An opening ahead revealed green fields around the casa rurale of Urruska; what an emerald hide-away! After only a few hours in the wilds, it was suddenly comforting to find a pocket of civilisation, and to study the order apparent in the potager and flower beds. From there a well appointed track led us out to the col Berdaritz Lepoa (685m) and fine views down into the valley of Les Aldudes with its pleated russet hills reminiscent of Shropshire's Long Mynd; Voici! Voici! we halted to enjoy this prospect and study the route down. Karen_comments


  It was here that I severed 'relations' with a certain curious fly; it had kept company benignly for so long, that I nicknamed it the Companion Fly, but it did raise a suspicion by always preferring to station itself on bare skin! Having gained my trust, this ked finally lost title and reputation after a stinging bite which revealed its true nature. We might have sat there longer, but the sting was a prompt which got us to our feet, joined with the prospect of rain; the ominous clouds were growing creamy cauliflower tops well into the stratosphere.

  Long slanting paths helped us loose 250m, finally passing through more woods before exiting onto a steep tarmac road right by the village.

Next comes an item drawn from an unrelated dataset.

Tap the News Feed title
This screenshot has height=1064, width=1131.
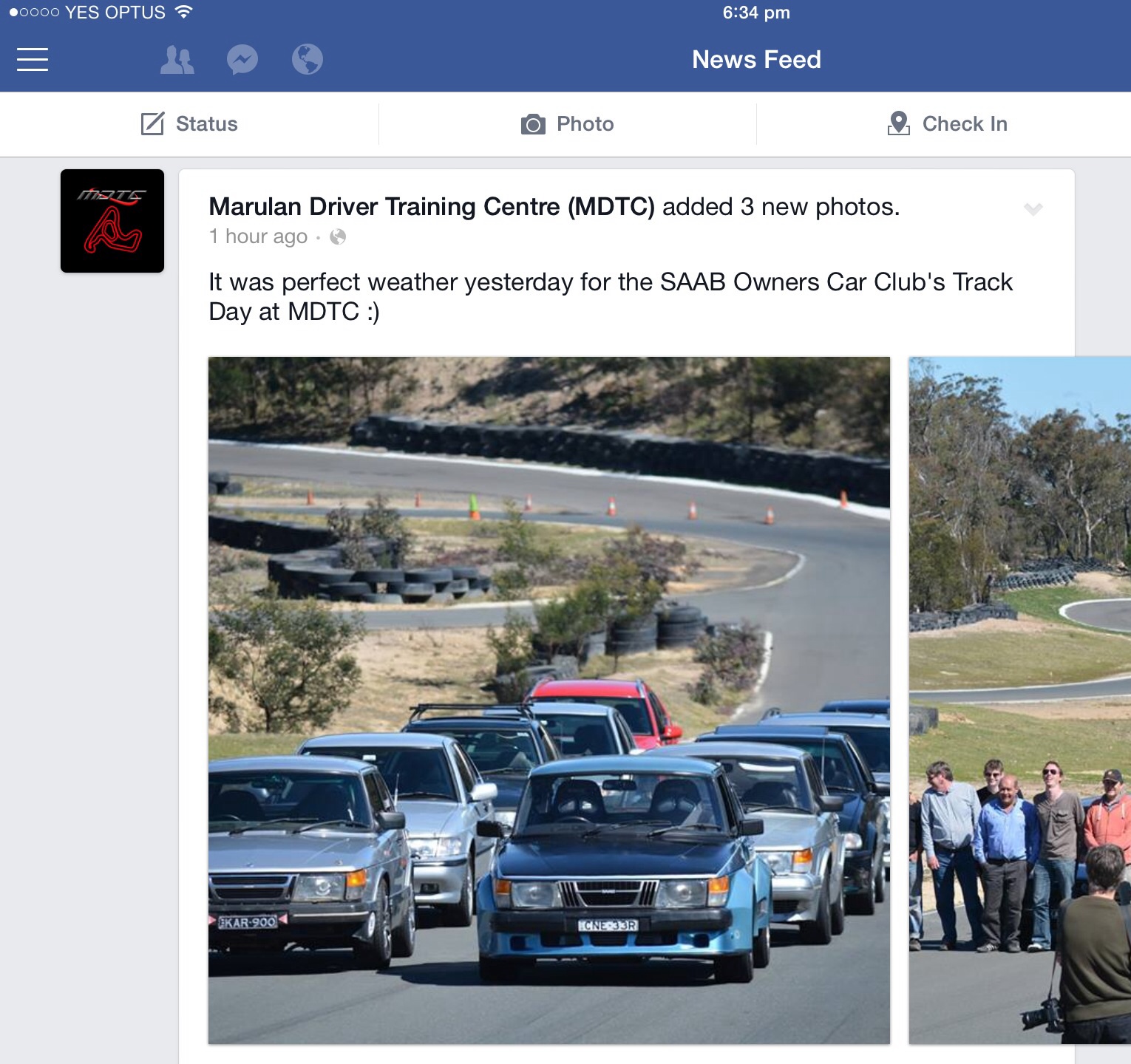[x=756, y=60]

Only 4:30pm, we were early, but this advantage was set to nought by our tedious accomodation search; all proprietors absent until 6pm. In the village center, a hotel presented itself with hopeful tarif and menu, but we were told that the huge building was not presently staffed. 50m up the road a man leaning out of his house window spoke to us; 'You can use that field by the shop and garage; there is a washroom in the side of the building. Alternately, there is a Youth Hostel 200m along the road'. Karen peeked into the toilet facility to shake her head; 'No showers in there!'

  All a bit vague and tiresome searching around with a heavy sac cutting into your shoulders! We were further discouraged to be informed that the village shop would not open until tomorrow afternoon and that in fact this pattern was general to all of France. No Monday shopping added a new worrying factor to reckon into our logistics. All was not against us however, for our tramp through to the YHA brought hope; pinned to the hostel door was a note telling us to make phone contact, and a rendez-vous was subsequently fixed.

  As we dallied in desultory frame on the village road with not a soul in sight, our attention was taken by a distant but growing noise. A demonstration of Basque separatists perhaps or a car trailing its exhaust on the tarmac? No, a herd of lumbering buff-white cows, each with its own clonging bell suspended from broad wooden thong. We were not alone in taking interest as the quiet street houses now released their occupants to stare with us at the ponderous procession. No speed limit necessary for this traffic, and no atmospheric pollution either!

  About then, the storm caught up with us, and we retreated to shelter under church eaves in the square as the heavens opened. After 6pm we hurried through the rain for the Youth hostel rendez-vous which was encouraging. The young female warden was keen to try out her English, and showed us round the premises which seemed very well furnished, though oriented towards group use. No member's kitchen available, no prepared meals and no on-site shop. We pushed our way past interminable sprung fire doors which groaned like pining dogs, in order to check the dormitories and make sure there really were hot showers; done.

  We had always said that if we could just get to this rest point then confidence might be established, and having arrived, we reviewed our progress to date. Both of us had learned critical adjustments to boot lacing and rucsac harness which had improved comfort. My feet were sore but tolerable, shoulders aching. Karen was tired but in relaxed frame, evidenced by her 'tee-hee' laughter and snorting chuckle. Neither of us had any gripping ailments, and with the rest day ahead, it was a time for optomism; 4 days done, 39 to go!